Quantitative Analysis of Clay Minerals

TLDR: In this article, an analysis of soil clay minerals from rock deposits and soils by X-ray, thermal, and infrared analysis is treated, and the results show that the C.E.C. of clay minerals is directly related to their specific surface, moisture absorption capacity, or heat of immersion and not to the kind of clay mineral.

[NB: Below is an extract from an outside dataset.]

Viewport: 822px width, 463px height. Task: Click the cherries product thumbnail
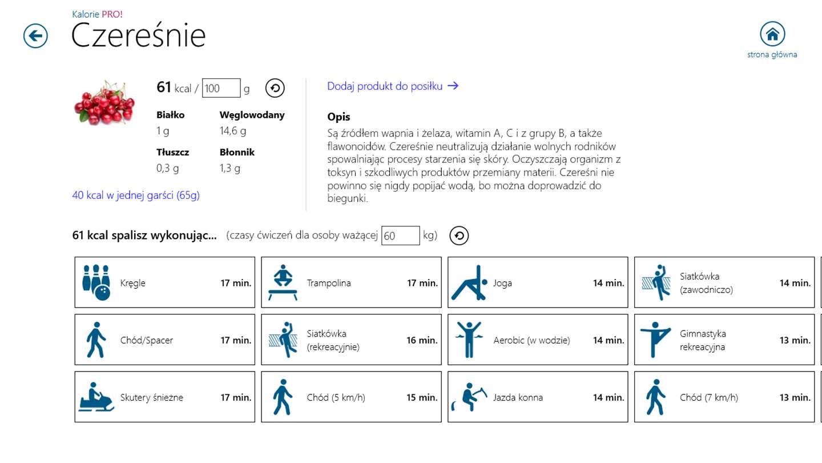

Abstract: EXAMPLES are given of the varying morphological habits of kaolinite and illite in sedimentary deposits and soils. Some of the plates may even have a thickness of too few unit cells to permit detection by X-ray analysis. Different nomenclatures and modes of identification have created difficulties in the classification of the clay minerals, in particular for the illite- and chlorite-related minerals. The same mineral may be known in the literature under different names and as belonging to different mineral groups. Quantitative analysis of clay minerals from rock deposits and soils by X-ray, thermal, and infrared analysis is treated. Examples are given of the large variability in the quantitative determinations. They are caused mainly by varying degrees of order in the arrangement and the composition of the clay mineral components. Other errors arise from the presence of an amorphous (Beilby) layer on the surfaces of the particles. Clay minerals from soils, as compared to those from hydrothermal deposits, give poor patterns of small intensity. Quantitative analysis of soil clay minerals is further hindered because specific characteristics for a certain mineral may be masked by those of other minerals that occur in the same soil type. The C.E.C. capacity method is not suited for quantitative analysis because C.E.C. of clay minerals is directly related to their specific surface, moisture absorption capacity, or heat of immersion and not to the kind of clay mineral. Amorphous Fe, Al, Si matter in soils has a smaller C.E.C. per unit of surface than for the artificial cation exchangers.